Interfacial Engineering of BiVO4/Bi2Mo2O9 Heterojunction Toward Photogenerated Carriers Anisotropic Transfer

Abstract

Developing an advanced strategy to decrease the charge recombination of BiVO₄ is a vital requirement to boost charge transfer for photoelectrochemical water oxidation. Herein, a type II BiVO₄/Bi₂Mo₂O₉ heterojunction is successfully synthesized on fluorine-doped tin oxide substrate by successive ionic layer adsorption and reaction method.
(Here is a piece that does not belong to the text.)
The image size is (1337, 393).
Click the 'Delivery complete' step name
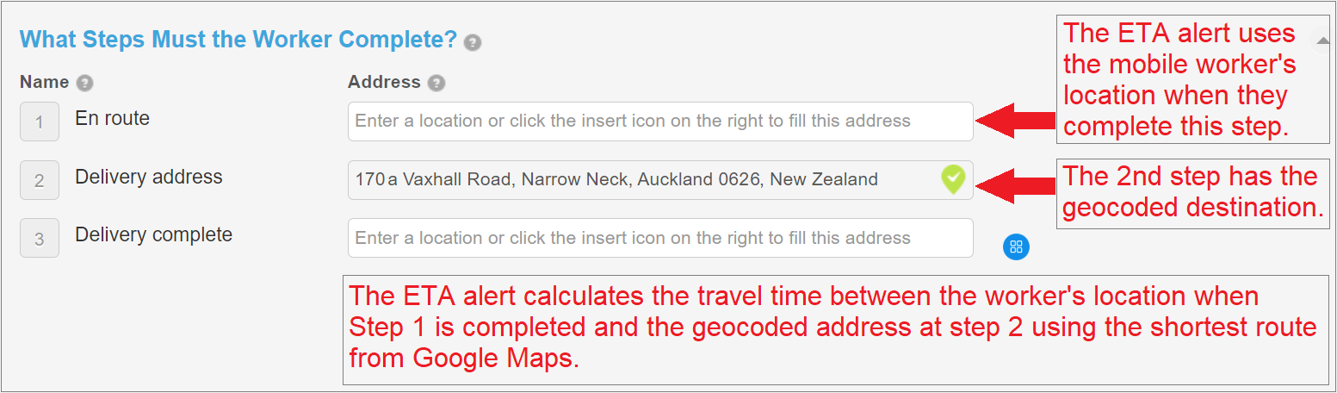[154, 234]
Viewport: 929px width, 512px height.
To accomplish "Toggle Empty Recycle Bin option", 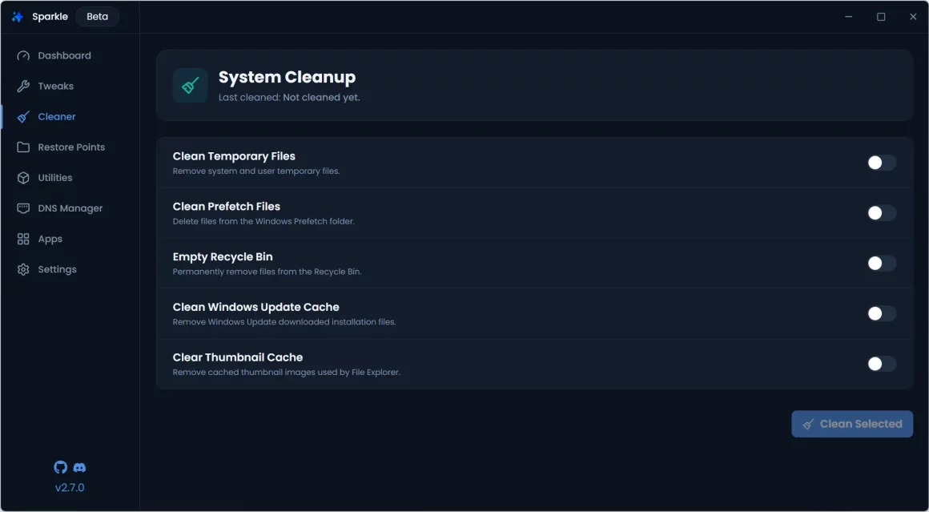I will (x=881, y=264).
Thanks to the Fermi-level energy difference of 275 mV between BiVO₄ and Bi₂Mo₂O₉, an outward built-in electric filed pointing from Bi₂Mo₂O₉ to BiVO₄ is induced, which accelerates the directional flowing of photogenerated electron and hole. Such a unique design structure fastens the electron migration from BiVO₄ to Bi₂Mo₂O₉, and the holes will transfer to the surface to participate in water oxidation. The longer lifetime (9.2 ns) by time-resolved transient photoluminescence signifies that the Bi₂Mo₂O₉ can boost interfacial carriers’ anisotropic migration; the surface charge transfer rate of BiVO₄/Bi₂Mo₂O₉ is up to 387.6 s⁻¹ (1.4 V vs reversible hydrogen electrode (RHE)). The BiVO₄/Bi₂Mo₂O₉ heterojunction exhibits a remarkable charge separation efficiency of 64% and outstanding photocurrent density of 0.9 mA cm⁻² at 1.23 V versus RHE.